Гриша посмотрел на него — повзрослевший за этот год на несколько лет, потерявший друга, перешедший Днепр, — и кивнул серьёзно. Понял. Он давно научился понимать батю даже в том, чего не договаривал.
* * *
Вечером шестого ноября Москва салютовала за Киев — и это был salют, какого ещё не было.
Двадцать четыре залпа из трёхсот двадцати четырёх орудий — высшая степень, какой удостаивали освобождение столиц. Вся страна слушала. И на фронте, в освобождённом, разрушенном Киеве, и в тылу, и всюду, куда дотягивалось радио, люди замирали, слушая, как Москва гремит за Киев, — и понимали то, что Корнев понимал давно: это не просто город. Это рубеж в душах. Взяли Киев — значит, всё. Значит, перелом не только свершился, но и закреплён намертво. Значит, погнали врага с родной земли совсем, бесповоротно, и теперь только вперёд, до самой границы и за неё.
Корнев слушал салют в освобождённом Киеве, вместе со своими — с Ниной, Гордеевым, Гришей, с уцелевшими медсанбатовскими, с лейтенантом Захаровым, переправившимся с плацдарма. И впервые за этот тяжёлый, кровавый год он позволил себе — по Нининому давнему совету — просто порадоваться. За то, что дожили. За то, что взяли. За то, что салют — за Киев, мать городов, — гремит на всю страну, и в нём есть и их кровь, и их Днепр, и их плацдарм.
— За Киев, — поднял кружку Гордеев, когда отгремел салют. — И за тех, кто до него не доплыл. — Он помолчал, и все притихли. — Много их, доктор. На дне Днепра. На том пятачке. Тимошка вон — до Днепра не дошёл, под тем хутором лёг.
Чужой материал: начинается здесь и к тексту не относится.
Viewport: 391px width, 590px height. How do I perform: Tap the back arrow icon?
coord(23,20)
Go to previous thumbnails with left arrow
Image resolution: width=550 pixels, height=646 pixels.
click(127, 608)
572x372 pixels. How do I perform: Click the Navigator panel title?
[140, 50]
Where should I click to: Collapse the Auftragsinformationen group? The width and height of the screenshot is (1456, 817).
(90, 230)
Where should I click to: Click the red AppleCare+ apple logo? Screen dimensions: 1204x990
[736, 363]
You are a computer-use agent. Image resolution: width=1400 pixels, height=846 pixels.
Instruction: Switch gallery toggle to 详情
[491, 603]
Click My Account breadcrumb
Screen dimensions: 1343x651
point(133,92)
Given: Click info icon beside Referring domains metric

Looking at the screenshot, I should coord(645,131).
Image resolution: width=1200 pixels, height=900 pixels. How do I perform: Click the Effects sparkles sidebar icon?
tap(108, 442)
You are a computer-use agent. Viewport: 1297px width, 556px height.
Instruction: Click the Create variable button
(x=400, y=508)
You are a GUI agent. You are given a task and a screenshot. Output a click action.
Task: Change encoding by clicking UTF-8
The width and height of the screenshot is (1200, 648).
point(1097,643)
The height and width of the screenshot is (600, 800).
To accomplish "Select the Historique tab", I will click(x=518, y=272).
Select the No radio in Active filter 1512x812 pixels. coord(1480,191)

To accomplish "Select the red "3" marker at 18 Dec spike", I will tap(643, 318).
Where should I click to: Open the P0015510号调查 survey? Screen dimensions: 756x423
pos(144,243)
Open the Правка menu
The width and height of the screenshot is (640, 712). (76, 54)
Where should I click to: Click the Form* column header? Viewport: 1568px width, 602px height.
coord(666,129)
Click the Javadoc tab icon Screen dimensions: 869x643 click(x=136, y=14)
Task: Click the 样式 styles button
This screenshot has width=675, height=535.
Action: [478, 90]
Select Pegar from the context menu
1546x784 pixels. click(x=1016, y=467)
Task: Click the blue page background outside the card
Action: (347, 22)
Помянем.
— Помянем, — сказал Корнев. И стал называть — по именам, как привык, как приучил всех: тех, кого потеряли за Днепр, за плацдарм, за этот год. Тимошу. Танкистов с Прохоровки. Всех, кого нёс в коленкоровой тетради. И все притихали на каждом имени, и это была та тихая перекличка живых с мёртвыми, которую Корнев сделал законом своей горстки. — Они с нами этот салют слушают, — сказал он, закончив. — По именам помянутые — слушают. За них тоже гремит. Они его заслужили — больше нашего. Так что и им — салют. Каждому. По имени.
Нина, сидевшая рядом, взяла его за руку — при всех, не таясь, как взяла когда-то в день Сталинграда. И он её руки не отпустил. И все это видели, и никто не сказал ни слова, потому что давно поняли, что между доктором и Ниной — и не удивлялись, а радовались за них тихо, по-фронтовому.
А поздно ночью Корнев вышел из дома на холодную киевскую ночь, под ноябрьские звёзды — те же ледяные звёзды, что стояли над Богородицким полем два года назад, над воронкой, в которой он очнулся в этой войне. Он стоял под ними в освобождённом Киеве и думал — длинное, что не давал себе думать днём.